L'environnement juridique et politique punitif et les niveaux élevés de stigmatisation et de discrimination qui en découlent envers les personnes vivant avec le VIH et les communautés les plus touchées ont également été mis en avant comme un obstacle majeur à la riposte au sida au Sri Lanka. Le commerce du sexe et les relations sexuelles entre hommes sont interdits par les lois, les codes et/ou les politiques du pays. Des études nationales laissent penser que de nombreuses personnes parmi les plus exposées au risque d'infection repoussent leurs tests de dépistage du VIH et donc la mise en route d'un traitement éventuel parce qu'elles s'inquiètent des implications de leur identification et d'une séropositivité au VIH, ainsi que de la confidentialité de leur état sérologique.

Princey Mangalika, Présidente du Réseau sri lankais des femmes séropositives au VIH, a souligné à quel point la normalisation du VIH et des communautés les plus touchées pouvait avoir un impact positif sur la réduction de la stigmatisation et de la discrimination. Elle a également invité les responsables du gouvernement et des autorités présents lors des rencontres avec les communautés à veiller à une plus forte participation des personnes vivant avec le VIH et des communautés les plus touchées dans les organes de décision et dans la riposte nationale. Mme Mangalika a également remercié le gouvernement et le Fonds mondial d'avoir mis gratuitement à disposition le traitement antirétroviral pour ceux qui en ont besoin au Sri Lanka.

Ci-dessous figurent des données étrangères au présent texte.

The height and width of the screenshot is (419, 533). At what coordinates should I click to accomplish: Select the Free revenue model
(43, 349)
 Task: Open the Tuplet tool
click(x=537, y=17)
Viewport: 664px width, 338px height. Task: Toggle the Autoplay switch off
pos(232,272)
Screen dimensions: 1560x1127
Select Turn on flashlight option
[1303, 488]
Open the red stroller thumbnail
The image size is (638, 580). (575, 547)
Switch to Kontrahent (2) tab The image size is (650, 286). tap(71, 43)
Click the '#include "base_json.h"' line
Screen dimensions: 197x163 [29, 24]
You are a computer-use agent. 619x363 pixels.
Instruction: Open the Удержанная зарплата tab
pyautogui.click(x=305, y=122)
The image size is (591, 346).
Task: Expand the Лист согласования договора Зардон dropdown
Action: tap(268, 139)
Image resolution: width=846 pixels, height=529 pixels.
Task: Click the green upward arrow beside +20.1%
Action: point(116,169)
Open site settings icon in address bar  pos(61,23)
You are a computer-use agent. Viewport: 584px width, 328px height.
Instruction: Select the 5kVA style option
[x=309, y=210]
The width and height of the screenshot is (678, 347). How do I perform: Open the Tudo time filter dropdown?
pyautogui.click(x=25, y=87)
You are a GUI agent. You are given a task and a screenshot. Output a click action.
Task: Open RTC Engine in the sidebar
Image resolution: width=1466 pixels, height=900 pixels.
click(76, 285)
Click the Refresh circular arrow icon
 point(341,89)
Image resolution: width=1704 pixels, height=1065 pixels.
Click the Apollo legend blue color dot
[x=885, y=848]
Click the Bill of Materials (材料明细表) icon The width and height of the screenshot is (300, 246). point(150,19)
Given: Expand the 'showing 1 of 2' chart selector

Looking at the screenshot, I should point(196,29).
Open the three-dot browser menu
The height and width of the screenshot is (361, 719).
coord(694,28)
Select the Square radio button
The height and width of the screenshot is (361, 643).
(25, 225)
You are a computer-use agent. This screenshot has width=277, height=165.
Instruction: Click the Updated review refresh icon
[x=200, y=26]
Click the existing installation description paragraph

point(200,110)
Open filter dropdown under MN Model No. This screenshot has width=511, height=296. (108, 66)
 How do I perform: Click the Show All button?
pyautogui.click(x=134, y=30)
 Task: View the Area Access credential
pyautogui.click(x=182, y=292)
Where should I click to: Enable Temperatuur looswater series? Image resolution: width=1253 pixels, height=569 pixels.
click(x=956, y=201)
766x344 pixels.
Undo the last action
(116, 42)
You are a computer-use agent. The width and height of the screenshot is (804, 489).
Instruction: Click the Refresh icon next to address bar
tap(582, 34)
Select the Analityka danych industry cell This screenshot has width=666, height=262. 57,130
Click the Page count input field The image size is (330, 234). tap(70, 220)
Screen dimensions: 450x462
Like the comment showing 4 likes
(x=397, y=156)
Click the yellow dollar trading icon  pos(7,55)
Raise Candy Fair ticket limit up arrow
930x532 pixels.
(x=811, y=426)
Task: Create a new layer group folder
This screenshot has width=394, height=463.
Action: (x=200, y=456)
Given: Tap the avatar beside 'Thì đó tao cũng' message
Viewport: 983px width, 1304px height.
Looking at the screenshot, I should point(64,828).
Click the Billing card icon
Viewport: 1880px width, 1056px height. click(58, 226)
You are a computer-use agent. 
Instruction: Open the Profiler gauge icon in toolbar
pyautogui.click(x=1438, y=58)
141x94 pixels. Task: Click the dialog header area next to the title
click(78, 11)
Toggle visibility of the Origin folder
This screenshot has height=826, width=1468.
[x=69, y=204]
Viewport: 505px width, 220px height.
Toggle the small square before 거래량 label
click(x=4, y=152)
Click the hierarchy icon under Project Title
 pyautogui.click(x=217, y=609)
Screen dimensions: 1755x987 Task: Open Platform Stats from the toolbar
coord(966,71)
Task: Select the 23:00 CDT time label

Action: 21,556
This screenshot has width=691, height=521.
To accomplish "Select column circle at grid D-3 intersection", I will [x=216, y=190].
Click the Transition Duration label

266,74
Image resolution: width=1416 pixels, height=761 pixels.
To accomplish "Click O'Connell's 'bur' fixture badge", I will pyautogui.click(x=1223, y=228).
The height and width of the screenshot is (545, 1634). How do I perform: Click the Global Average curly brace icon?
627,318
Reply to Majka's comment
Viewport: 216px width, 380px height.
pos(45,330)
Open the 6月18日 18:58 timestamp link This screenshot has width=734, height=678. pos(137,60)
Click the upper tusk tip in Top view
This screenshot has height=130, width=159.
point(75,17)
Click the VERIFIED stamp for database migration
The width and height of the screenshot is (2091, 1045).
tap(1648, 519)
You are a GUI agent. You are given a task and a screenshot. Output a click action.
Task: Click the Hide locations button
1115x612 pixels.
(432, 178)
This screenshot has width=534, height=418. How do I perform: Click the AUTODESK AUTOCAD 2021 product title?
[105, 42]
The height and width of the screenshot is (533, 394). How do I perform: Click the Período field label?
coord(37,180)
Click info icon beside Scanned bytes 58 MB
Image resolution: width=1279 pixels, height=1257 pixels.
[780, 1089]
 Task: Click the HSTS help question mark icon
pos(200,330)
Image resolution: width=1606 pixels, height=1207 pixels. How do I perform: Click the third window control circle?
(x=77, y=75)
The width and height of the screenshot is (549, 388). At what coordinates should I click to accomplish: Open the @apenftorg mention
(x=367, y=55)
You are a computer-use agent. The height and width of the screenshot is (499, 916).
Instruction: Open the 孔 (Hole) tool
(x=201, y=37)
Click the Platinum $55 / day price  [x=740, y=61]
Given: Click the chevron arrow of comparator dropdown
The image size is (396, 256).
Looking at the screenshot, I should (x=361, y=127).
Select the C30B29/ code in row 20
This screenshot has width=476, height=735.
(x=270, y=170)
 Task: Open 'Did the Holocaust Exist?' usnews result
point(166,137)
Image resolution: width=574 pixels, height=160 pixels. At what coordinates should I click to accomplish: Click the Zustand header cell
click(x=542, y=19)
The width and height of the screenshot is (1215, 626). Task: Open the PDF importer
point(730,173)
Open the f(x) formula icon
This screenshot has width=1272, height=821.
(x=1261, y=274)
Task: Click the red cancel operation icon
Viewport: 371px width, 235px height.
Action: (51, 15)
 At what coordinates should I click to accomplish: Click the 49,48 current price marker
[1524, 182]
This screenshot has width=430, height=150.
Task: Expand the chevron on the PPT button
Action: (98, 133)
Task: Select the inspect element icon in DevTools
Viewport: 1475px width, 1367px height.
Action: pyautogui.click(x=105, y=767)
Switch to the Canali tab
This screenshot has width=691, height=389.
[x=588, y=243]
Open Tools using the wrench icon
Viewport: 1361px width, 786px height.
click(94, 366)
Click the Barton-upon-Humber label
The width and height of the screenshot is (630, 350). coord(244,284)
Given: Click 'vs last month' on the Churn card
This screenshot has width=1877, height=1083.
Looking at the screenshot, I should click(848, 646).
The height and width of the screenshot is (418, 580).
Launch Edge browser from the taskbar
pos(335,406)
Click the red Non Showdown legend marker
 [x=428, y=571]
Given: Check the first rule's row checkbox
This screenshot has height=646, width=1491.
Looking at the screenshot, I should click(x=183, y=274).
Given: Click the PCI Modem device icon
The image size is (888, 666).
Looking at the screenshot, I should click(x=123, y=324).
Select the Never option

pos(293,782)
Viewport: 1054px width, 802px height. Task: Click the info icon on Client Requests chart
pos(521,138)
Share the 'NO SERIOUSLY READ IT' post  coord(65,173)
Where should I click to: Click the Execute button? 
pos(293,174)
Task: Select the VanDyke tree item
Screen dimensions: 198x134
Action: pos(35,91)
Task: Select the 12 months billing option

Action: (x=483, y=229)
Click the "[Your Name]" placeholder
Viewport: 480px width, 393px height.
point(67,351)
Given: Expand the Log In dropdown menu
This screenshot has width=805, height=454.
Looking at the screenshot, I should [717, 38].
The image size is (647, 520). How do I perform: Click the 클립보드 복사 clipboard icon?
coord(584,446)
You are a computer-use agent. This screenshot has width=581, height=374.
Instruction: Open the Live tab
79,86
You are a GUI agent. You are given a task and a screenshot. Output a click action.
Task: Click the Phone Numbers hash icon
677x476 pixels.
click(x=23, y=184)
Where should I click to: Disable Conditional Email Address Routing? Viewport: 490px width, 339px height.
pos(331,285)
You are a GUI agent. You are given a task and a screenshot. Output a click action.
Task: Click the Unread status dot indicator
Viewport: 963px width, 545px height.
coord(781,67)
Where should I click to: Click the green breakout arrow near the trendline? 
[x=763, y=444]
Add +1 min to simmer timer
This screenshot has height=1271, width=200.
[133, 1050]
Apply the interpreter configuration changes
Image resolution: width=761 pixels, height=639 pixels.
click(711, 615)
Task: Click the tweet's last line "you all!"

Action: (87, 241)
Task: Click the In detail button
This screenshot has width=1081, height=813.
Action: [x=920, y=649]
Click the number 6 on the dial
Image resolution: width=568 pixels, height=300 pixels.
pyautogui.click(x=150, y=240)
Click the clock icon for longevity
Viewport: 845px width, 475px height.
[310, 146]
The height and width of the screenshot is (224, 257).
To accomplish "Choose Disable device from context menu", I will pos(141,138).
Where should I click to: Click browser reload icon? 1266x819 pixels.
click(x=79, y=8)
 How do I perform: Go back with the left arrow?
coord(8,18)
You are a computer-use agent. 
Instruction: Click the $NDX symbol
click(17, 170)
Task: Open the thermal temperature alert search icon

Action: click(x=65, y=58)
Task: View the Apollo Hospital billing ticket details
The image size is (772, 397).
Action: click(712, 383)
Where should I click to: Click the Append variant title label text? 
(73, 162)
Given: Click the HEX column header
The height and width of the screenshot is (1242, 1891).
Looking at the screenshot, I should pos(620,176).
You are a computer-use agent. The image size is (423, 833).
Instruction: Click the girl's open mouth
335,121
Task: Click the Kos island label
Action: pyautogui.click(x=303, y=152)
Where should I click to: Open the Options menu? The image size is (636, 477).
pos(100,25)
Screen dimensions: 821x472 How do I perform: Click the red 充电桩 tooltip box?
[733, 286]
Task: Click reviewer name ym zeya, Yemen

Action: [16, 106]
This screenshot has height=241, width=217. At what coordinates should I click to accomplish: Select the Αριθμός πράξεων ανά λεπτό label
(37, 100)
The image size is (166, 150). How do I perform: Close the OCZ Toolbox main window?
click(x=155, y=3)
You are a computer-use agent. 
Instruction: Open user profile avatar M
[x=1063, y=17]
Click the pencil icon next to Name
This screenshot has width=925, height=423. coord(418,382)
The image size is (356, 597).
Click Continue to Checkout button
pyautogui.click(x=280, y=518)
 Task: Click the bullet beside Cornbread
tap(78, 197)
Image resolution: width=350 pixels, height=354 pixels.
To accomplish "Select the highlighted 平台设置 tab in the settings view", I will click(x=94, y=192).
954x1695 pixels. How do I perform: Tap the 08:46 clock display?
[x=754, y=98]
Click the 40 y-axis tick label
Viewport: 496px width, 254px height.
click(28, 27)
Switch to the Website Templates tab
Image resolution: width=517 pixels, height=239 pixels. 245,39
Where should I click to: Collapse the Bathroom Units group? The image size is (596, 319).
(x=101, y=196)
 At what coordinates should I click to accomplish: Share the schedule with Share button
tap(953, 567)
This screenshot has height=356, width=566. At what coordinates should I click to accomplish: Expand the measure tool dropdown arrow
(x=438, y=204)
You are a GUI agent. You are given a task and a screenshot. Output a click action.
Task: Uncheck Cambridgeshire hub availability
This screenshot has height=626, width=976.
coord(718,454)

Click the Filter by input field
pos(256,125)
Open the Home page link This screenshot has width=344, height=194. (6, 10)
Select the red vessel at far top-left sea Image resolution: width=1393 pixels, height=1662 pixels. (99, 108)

« Nous observons des signes vraiment positifs au Sri Lanka et nous avons désormais besoin d'espaces permanents pour les femmes vivant avec le VIH et les autres communautés », a déclaré Mme Mangalika, dont les efforts, à la fois personnels et au niveau de son organisation, lui ont valu un Prix Ruban rouge en 2012 pour ses programmes remarquables de soins et d'appui à base communautaire. « Il faut que les autorités soient plus à l'écoute des besoins particuliers des communautés (femmes, hommes, personnes transsexuelles) et nous laissent gérer les choses. Nous savons comment atteindre le mieux ces personnes », a-t-elle ajouté.

La visite au Sri Lanka du Directeur exécutif adjoint de la branche Programme de l'ONUSIDA coïncide avec sa participation à la XXIXe réunion du Conseil d'administration du Fonds mondial de lutte contre le sida, la tuberculose et le paludisme, qui s'est tenue à Colombo les 18 et 19 juin 2013.